- GOAL OF THE EXERCISE
Write out the entries word for word, everything from the line containing "Task: Open more" down to the line containing "Open the All", with both of those lines included.

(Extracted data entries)
┌──
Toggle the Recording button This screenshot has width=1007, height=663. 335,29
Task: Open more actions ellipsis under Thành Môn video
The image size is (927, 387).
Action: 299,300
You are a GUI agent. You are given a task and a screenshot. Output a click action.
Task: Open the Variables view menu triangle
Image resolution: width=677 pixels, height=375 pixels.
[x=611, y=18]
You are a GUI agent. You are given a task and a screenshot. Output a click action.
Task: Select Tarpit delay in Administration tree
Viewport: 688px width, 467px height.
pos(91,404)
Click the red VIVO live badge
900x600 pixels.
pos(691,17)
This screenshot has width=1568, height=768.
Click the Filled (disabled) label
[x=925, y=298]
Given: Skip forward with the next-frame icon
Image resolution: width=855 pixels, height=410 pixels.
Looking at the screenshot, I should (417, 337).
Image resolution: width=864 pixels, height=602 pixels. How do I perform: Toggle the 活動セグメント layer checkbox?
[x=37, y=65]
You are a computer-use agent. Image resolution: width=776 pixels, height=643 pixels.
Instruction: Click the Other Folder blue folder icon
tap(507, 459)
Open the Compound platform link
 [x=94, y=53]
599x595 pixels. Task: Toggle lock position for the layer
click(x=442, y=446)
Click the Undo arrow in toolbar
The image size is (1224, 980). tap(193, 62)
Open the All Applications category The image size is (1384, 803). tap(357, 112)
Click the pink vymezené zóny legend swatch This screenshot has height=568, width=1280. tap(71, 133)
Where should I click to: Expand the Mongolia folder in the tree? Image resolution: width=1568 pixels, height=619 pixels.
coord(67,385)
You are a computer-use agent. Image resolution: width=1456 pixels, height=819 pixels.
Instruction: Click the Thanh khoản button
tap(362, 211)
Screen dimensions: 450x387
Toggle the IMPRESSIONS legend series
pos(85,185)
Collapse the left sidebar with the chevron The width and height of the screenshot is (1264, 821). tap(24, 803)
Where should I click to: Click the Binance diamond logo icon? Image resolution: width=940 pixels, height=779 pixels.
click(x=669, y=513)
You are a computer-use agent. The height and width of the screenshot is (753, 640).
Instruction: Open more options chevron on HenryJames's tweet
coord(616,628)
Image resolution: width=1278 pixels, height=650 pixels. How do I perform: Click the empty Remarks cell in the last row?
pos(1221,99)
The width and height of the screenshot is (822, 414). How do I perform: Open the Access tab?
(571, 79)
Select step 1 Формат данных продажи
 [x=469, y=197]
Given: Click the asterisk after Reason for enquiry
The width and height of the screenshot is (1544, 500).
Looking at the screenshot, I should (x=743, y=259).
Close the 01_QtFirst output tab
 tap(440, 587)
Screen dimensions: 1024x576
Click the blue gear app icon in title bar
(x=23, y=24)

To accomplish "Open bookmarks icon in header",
└──
- FULL OUTPUT
Task: Open more actions ellipsis under Thành Môn video
The image size is (927, 387).
Action: 299,300
You are a GUI agent. You are given a task and a screenshot. Output a click action.
Task: Open the Variables view menu triangle
Image resolution: width=677 pixels, height=375 pixels.
[x=611, y=18]
You are a GUI agent. You are given a task and a screenshot. Output a click action.
Task: Select Tarpit delay in Administration tree
Viewport: 688px width, 467px height.
pos(91,404)
Click the red VIVO live badge
900x600 pixels.
pos(691,17)
This screenshot has width=1568, height=768.
Click the Filled (disabled) label
[x=925, y=298]
Given: Skip forward with the next-frame icon
Image resolution: width=855 pixels, height=410 pixels.
Looking at the screenshot, I should (417, 337).
Image resolution: width=864 pixels, height=602 pixels. How do I perform: Toggle the 活動セグメント layer checkbox?
[x=37, y=65]
You are a computer-use agent. Image resolution: width=776 pixels, height=643 pixels.
Instruction: Click the Other Folder blue folder icon
tap(507, 459)
Open the Compound platform link
 [x=94, y=53]
599x595 pixels. Task: Toggle lock position for the layer
click(x=442, y=446)
Click the Undo arrow in toolbar
The image size is (1224, 980). tap(193, 62)
Open the All Applications category The image size is (1384, 803). tap(357, 112)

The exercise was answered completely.